The pretty girls stopped at the tables one by one, and put a portion of the things on the tray in front of the guests.Everyone took a closer look, and there was a fresh green lotus leaf bag in the blue cup. I don’t know how it was made. It was clearly steaming, but the lotus leaf was not burnt at all, and it was tender. The aroma came from here. of.

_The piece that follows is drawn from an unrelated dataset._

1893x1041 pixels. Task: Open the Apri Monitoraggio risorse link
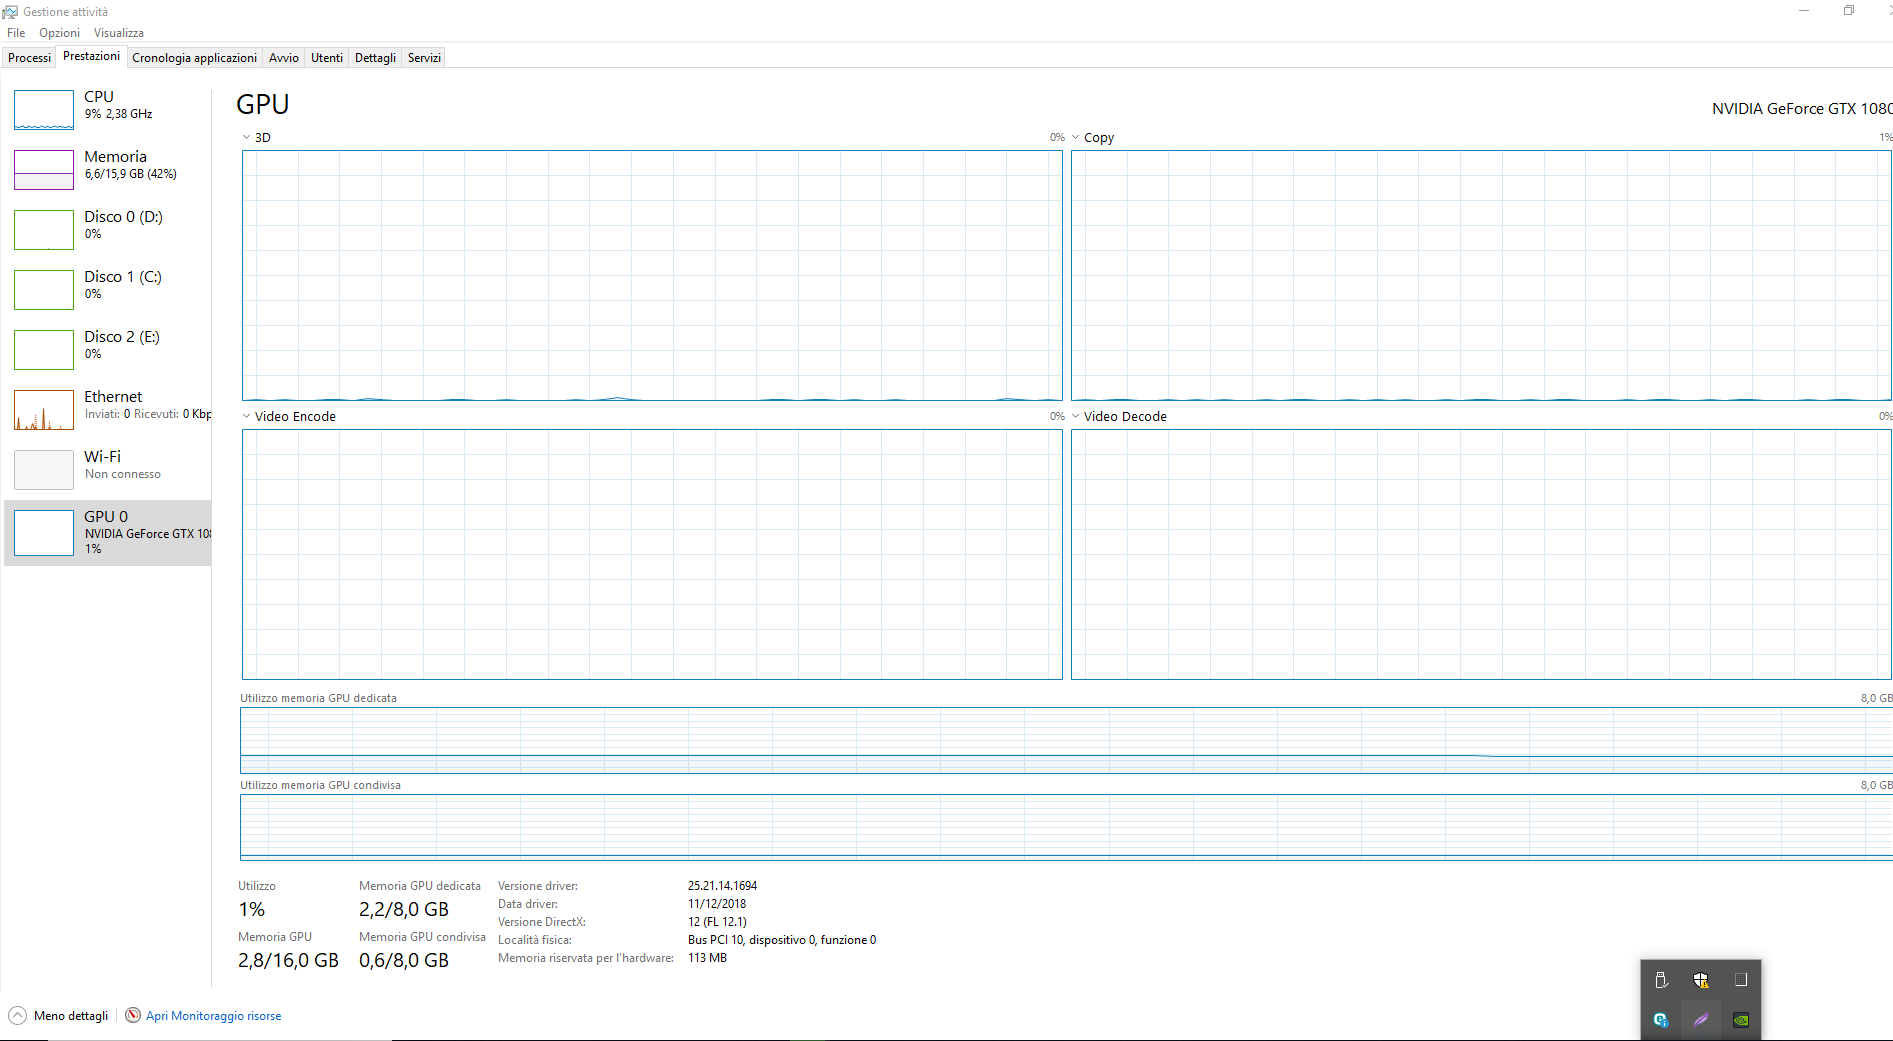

"Lotus leaf rice, you guys have a try." Bai Yue smiled and invited, but in fact he didn't need to invite, the guests' eyes were glued to it, and after a few seconds of scrutiny, they started to start.

As soon as I cut it open with chopsticks, oh, an indescribable delicious taste rushed out unscrupulously at that time, making people squint their eyes.When the heat dissipated and the eyes opened, one could see inside the green lotus leaves, plump rice grains with a thick yellow color, oily and crystal clear, which had been fried with salt and soy sauce.The hot rice balls are mixed with some red bacon diced meat, beige salted duck meat, camel-colored shiitake mushrooms, and fried taro with golden skin—someone understood at this time that the lotus leaf fragrance is mixed with A little sweet, about the fragrance of this taro.These ingredients are mixed with rice, put some lard and stir-fry until it is oily and salty, pick fresh lotus leaves that are still rolling in dew, wrap them in, and fire them up, the aroma is extremely mellow, making people itch.

Putting such a meal in front of you, no one could bear it, and immediately tore open the lotus leaf carefully, put a large spoonful of it into your mouth with a spoon, and the beauty made people subconsciously hum.

The fresh air of the lotus leaf is fully stimulated by the long-lasting heat, and melts into the rice like silk.The aroma of shiitake mushrooms combined with the salty aroma of ham, paired with just the right amount of sauce in the rice, the taste is full, and layers of flavors spread in the mouth, so delicious that people would swallow their tongues.

In fact, by this time, many people have already rounded their stomachs, but they still can't help but move their chopsticks frequently for such a meal.Most of the dishes on the dining table were spotless. It was obvious that the people who came here were all of high status. They had traveled far and wide and eaten countless delicacies, but sitting here, they just immersed themselves in every delicious meal. From the beginning to the end of the banquet, they secretly said: I will come here more often in the future.

This taste is absolutely amazing.I don't know how the same dish and the same ingredients can be so delicious in the hands of that young handsome young man who looks more like a star than a cook.